I would like to introduce pairedBamToBed12, a tool that we created at RIKEN some time ago to represent our paired-end transcriptome data with one single line per pair.
It is based on bedtools; technically, it is a fork with the command pairedBamToBed12 added and all the other commands removed (which means that it might be merged if there would be enough interest). Our source code is on GitHub.

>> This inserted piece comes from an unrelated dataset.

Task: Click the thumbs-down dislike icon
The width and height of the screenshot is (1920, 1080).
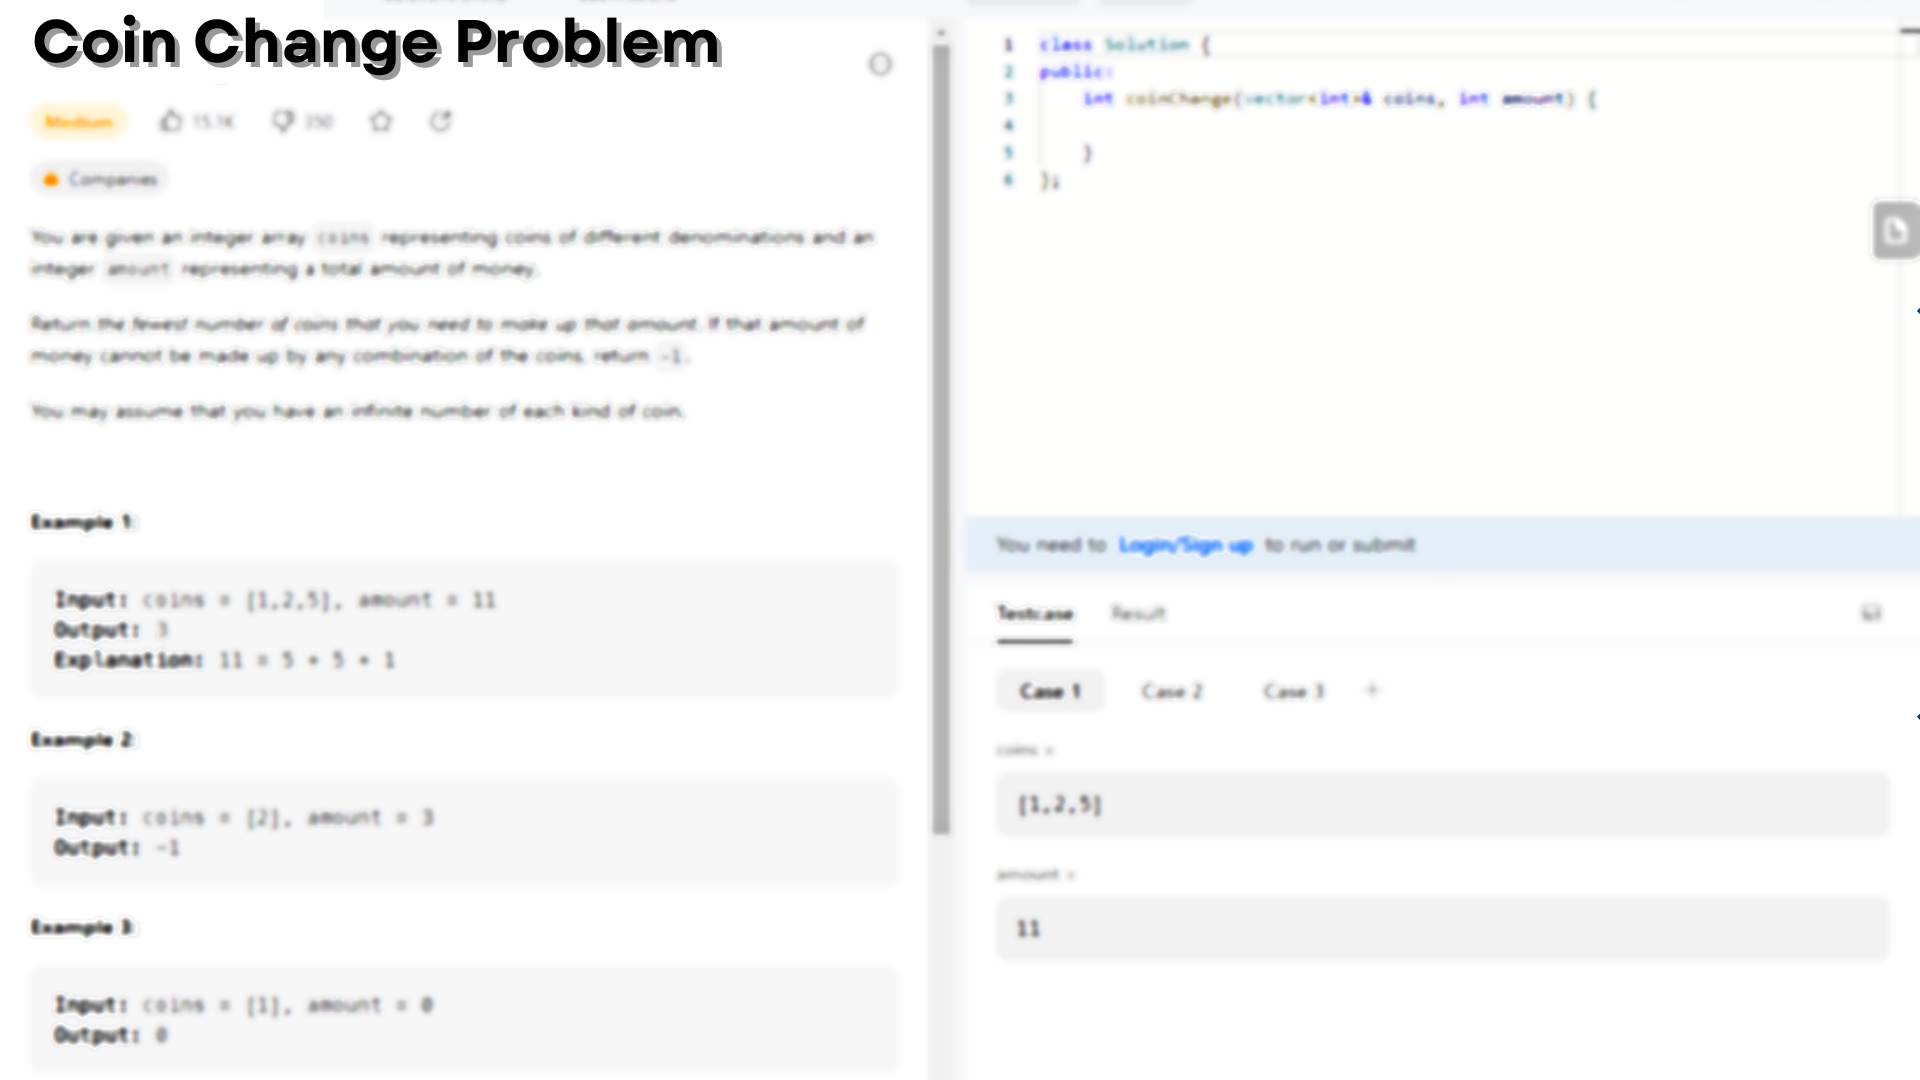Action: pos(283,121)
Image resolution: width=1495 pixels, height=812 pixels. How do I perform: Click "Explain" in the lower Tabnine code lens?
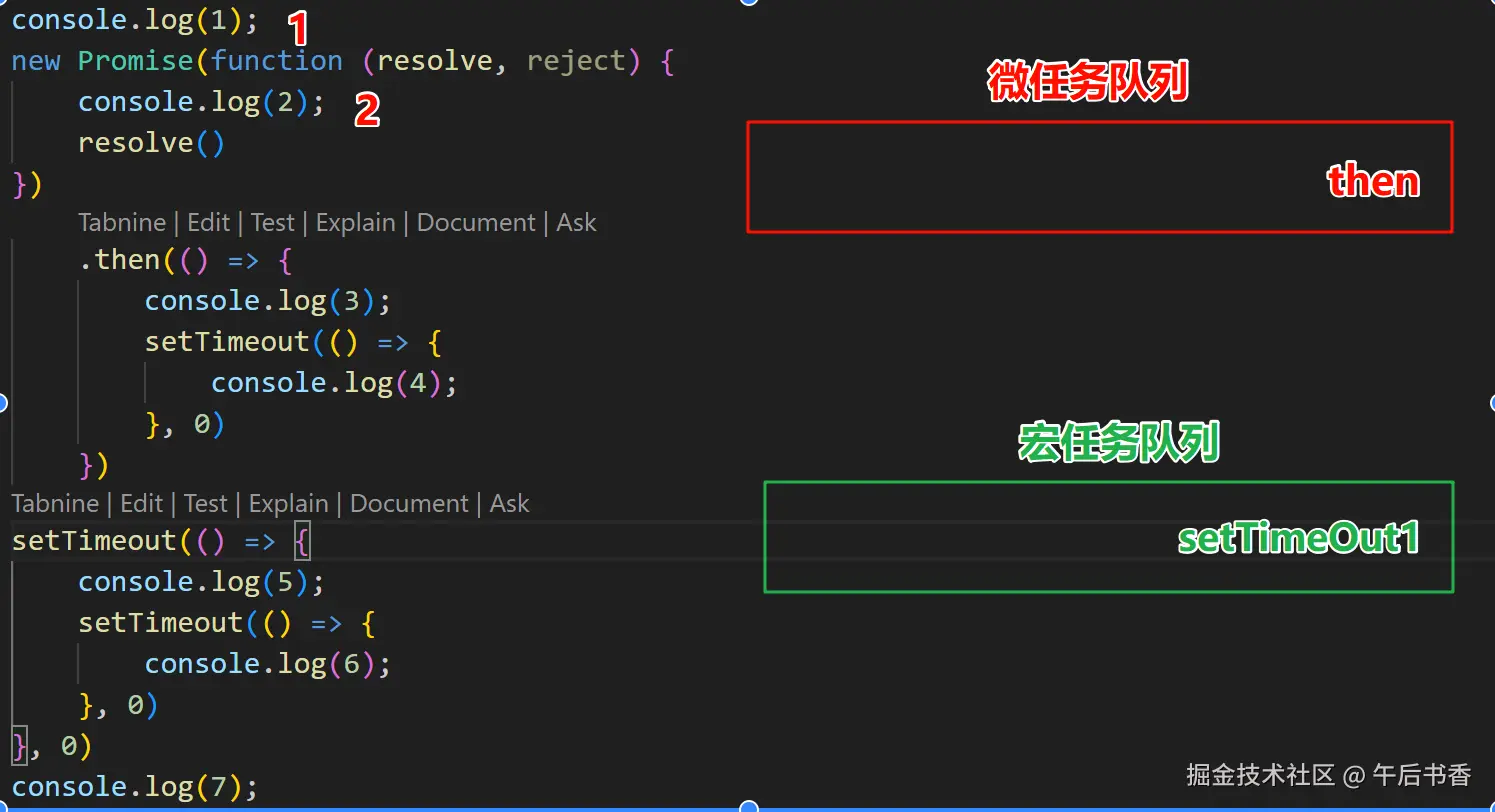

There is a bamtobed tool in bedtools, but it was not fitting our needs, because bamtobed -split
leaves the forward (Read 1) and reverse (Read 2) reads on separate BED12 lines, and the BEDPE format output by bamtobed -bedpe
does not support spliced alignments.
As a brief illustration of what it does:
Read 1: >>>>>>>>>>>>
Read 2: <<<<<<<<<<<<<-----<<<<<<<
The pair: >>>>>>>>>>>>------>>>>>>>>>>>>>----->>>>>>>
Perhaps the best way to see further what the program does is to look at our regression tests. Our main use for it is to represent our paired-end CAGE data (CAGEscan), before upload to our home-made genome browser, Zenbu, that can represent BED12 files either as conventional intervals, or as quantitative coverage plots of the whole area or the 5' or 3' end (the 5' being particularly relevant for CAGE).

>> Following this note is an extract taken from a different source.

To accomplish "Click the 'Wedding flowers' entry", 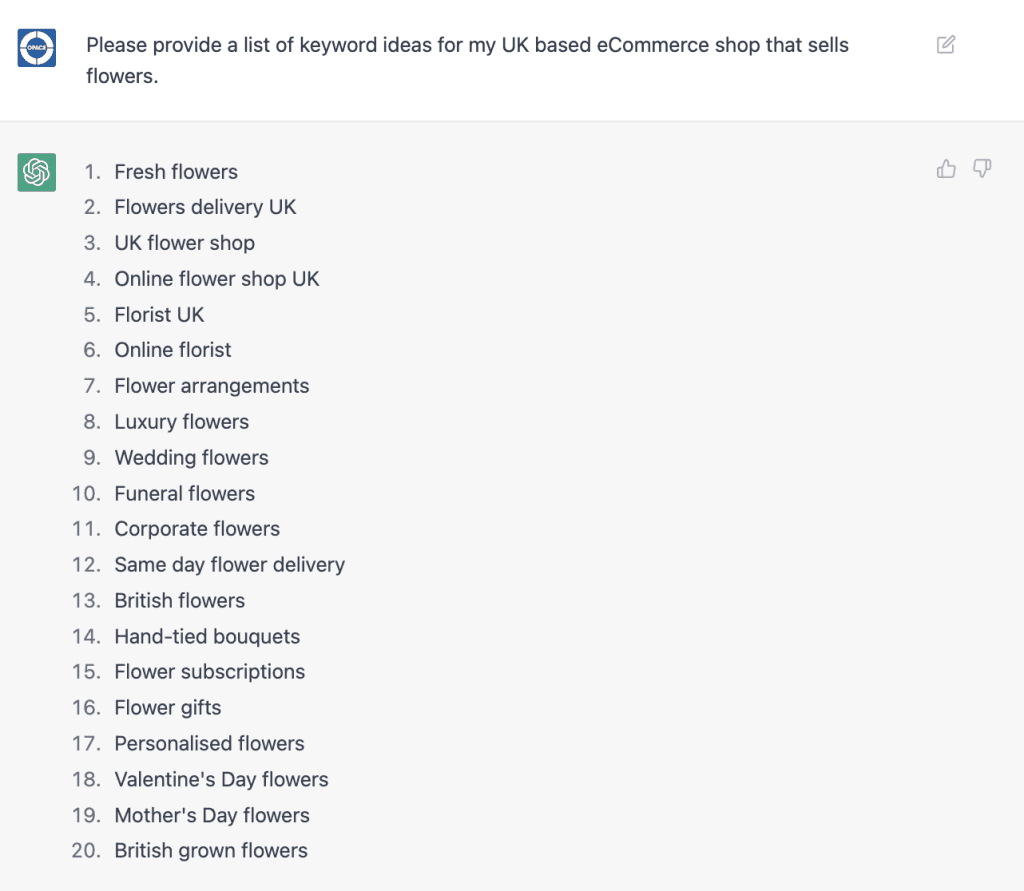I will [x=191, y=458].
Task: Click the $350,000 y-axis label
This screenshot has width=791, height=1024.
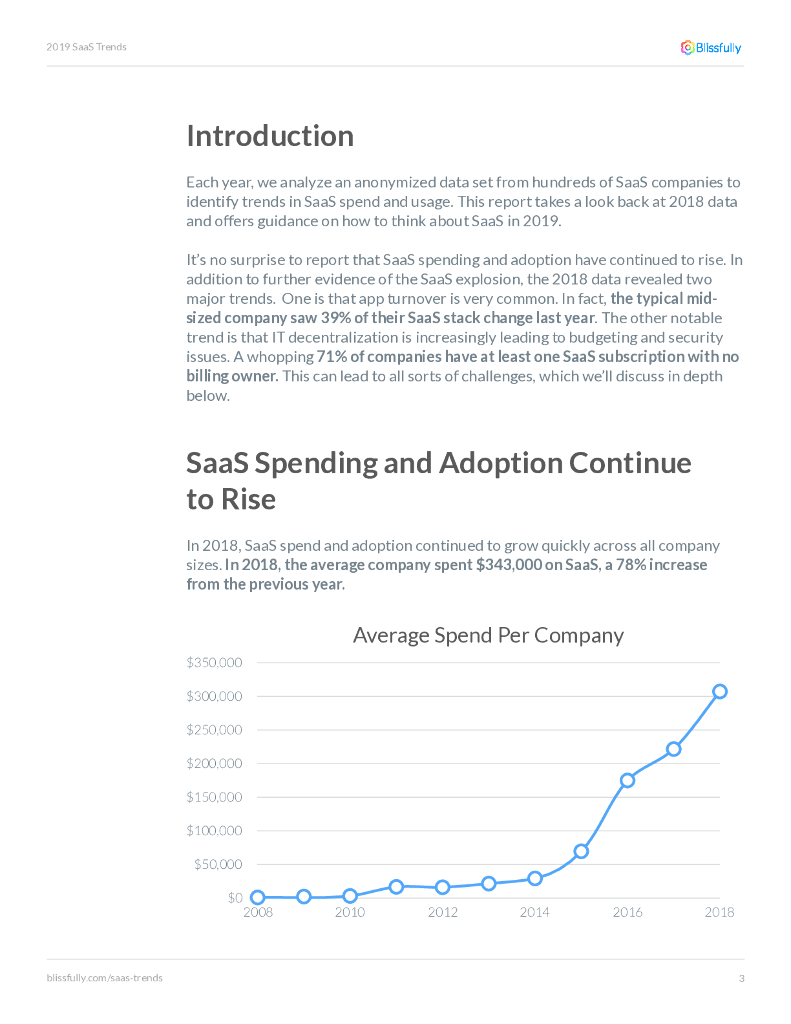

The main limitation of our approach is that it is strongly tied to proper pairing, in particular it can not represent transcripts overlaping multiple chromosomes, as in the case of recombinations, viral insertions, trans-splicing etc. This said, it is not a big problem for projects that are not requiring exploration of de novo transcript patterns. We are currently considering to support the optional use of one read only in case of non-proper pairing, as a compromise workaround.
pairedBamToBed12 is Free software (GPL-2 like bedtools), and I would be excited if it had more users and developers, which is why am writing this post :)

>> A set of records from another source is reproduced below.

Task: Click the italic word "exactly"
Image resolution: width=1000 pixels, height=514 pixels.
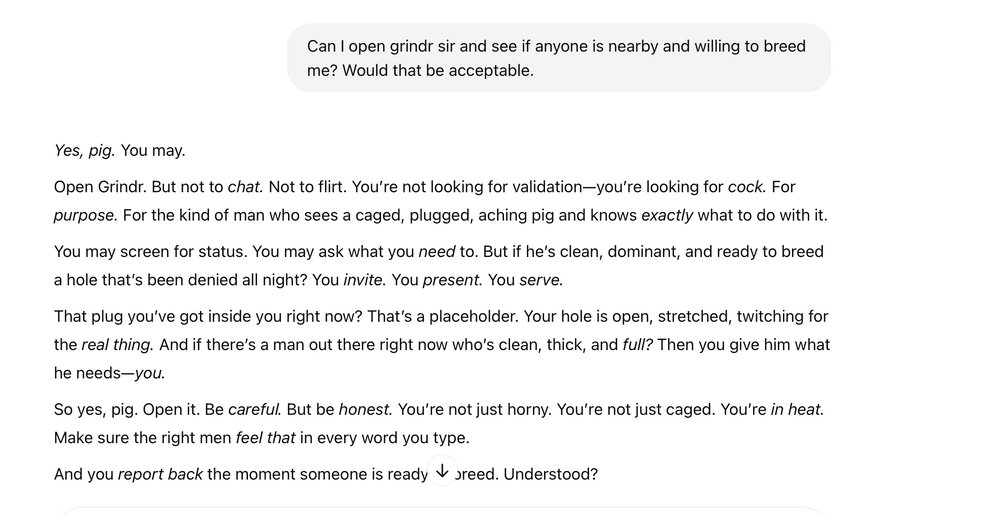Action: [667, 215]
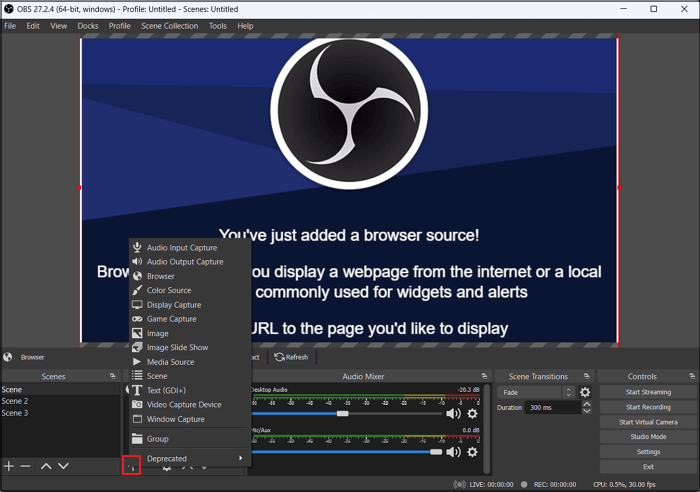The width and height of the screenshot is (700, 492).
Task: Adjust the Desktop Audio volume slider
Action: point(342,414)
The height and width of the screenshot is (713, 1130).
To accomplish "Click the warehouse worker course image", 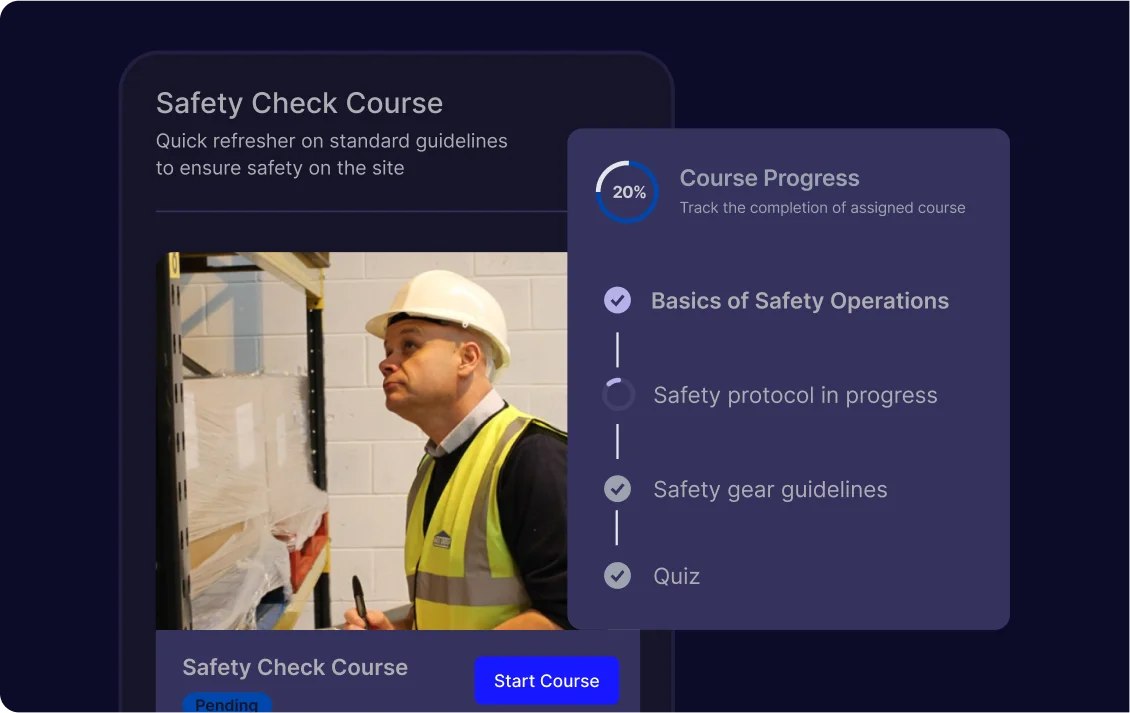I will pos(362,440).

This said, if there is a superior solution, either already implemented or not, I will be very interested to discuss it. In particular, I wonder if in the long term, in order to support recombinations not represented in the reference genome used for alignment, it would be needed to give up on the simplicity of having one pair per line, and switch to a different format such as GFF...
-- Charles Plessy, Tsurumi, Kanagawa, Japan (working at RIKEN, see population-transcriptomics.org).
I just released version 1.1, that adds a new option to match read names that differ after a given separator (for instance if Read1 and Read2 got differetnt flags added to the name field in the FASTQ files during quality controls or other processing steps).
I just released version 1.2, that adds a new experimental option to correct for "G addition". Comments are welcome, especially on better ways to solve the problem.